Wherever an image appears in the entries, drop it and reproduce everything else exactly.

.....

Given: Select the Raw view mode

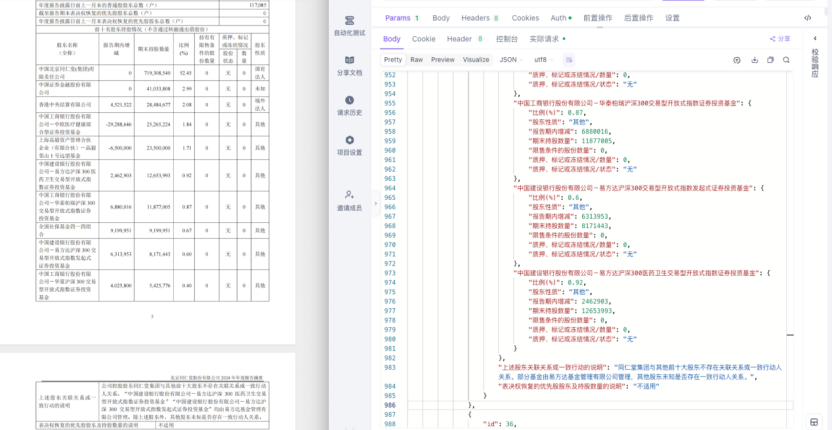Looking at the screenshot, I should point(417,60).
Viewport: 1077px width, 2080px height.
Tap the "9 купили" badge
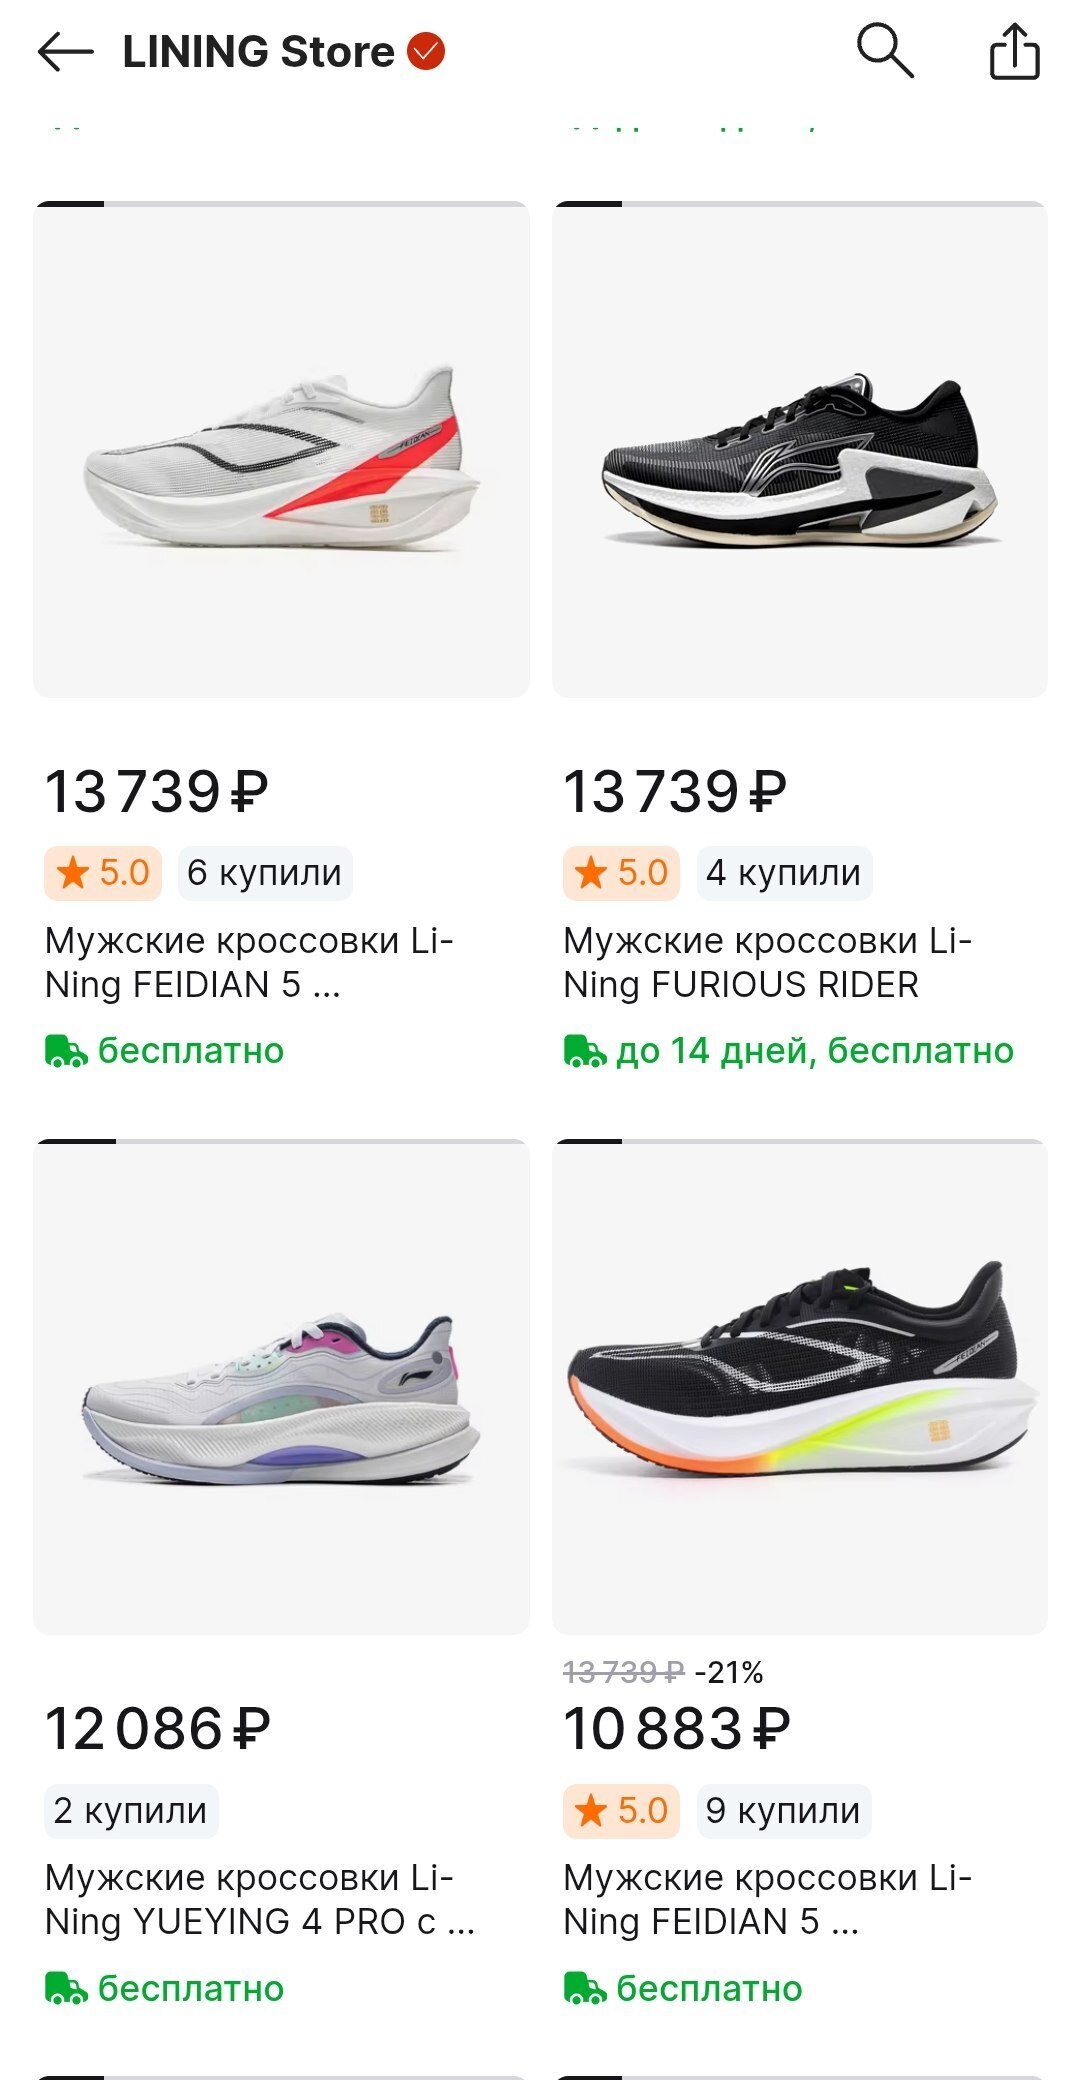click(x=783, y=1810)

.....

ANSWER TO THIS PROBLEM:
Given: Select the Raw view mode

Looking at the screenshot, I should point(417,60).
Viewport: 1077px width, 2080px height.
Tap the "9 купили" badge
click(x=783, y=1810)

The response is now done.